# PHP-Objekt in MySQL-Datenbank speichern



## redX (18. Juni 2006)

Ich muss Objekte in der Datenbank abspeichern. Nun, das Serialisieren sollte nicht so ein Problem sein. Kann ich den Stream nun aber einfach in die Datenbank schreiben? Und welcher Feld Typ sollte man aber dafür nehmen?

Gruss
X


----------



## tobee (18. Juni 2006)

Wenn *ich* mir nicht sicher bin wie lang der Inhalt eines Feldes werden kann nehm ich meistens den TEXT Typ. 
Wenn es nicht so lang wird VARCHAR (250).

Tobee


----------



## Christian Fein (18. Juni 2006)

Er spricht von serialisieren.
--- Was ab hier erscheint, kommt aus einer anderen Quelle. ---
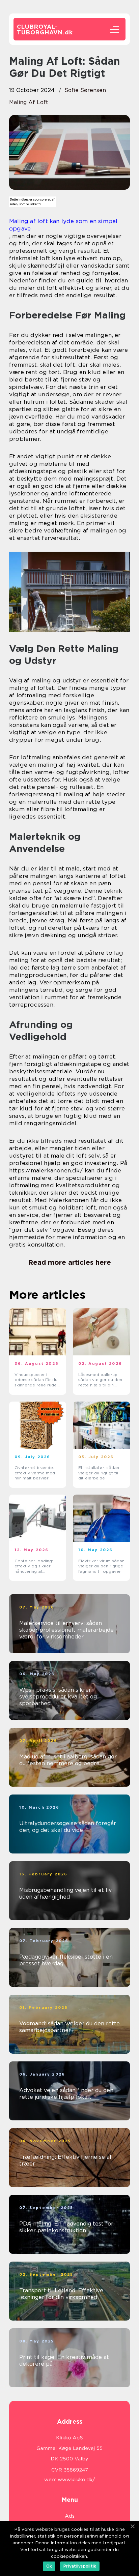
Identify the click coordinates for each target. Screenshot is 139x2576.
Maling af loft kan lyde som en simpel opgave (63, 225)
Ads (70, 2516)
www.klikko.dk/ (76, 2480)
Da wird mann mit Text nicht weit kommen 

BLOB heisst der Typ.


----------



## redX (18. Juni 2006)

Danke dir. Reicht der normale blob oder brauche ich einen grösseren?

Gruss
X


----------



## RS9999 (18. Juni 2006)

Die gewünschte Information findest Du hier.


----------



## redX (18. Juni 2006)

Ich weiss schon wie gross Speicher von Blob ist. Nur weiss ich nicht wie viel serialize liefert. Deshalb war ich mir auch nicht sicher ob das ins PHP oder ins Datenbankforum gehört... 

Gruss
X


----------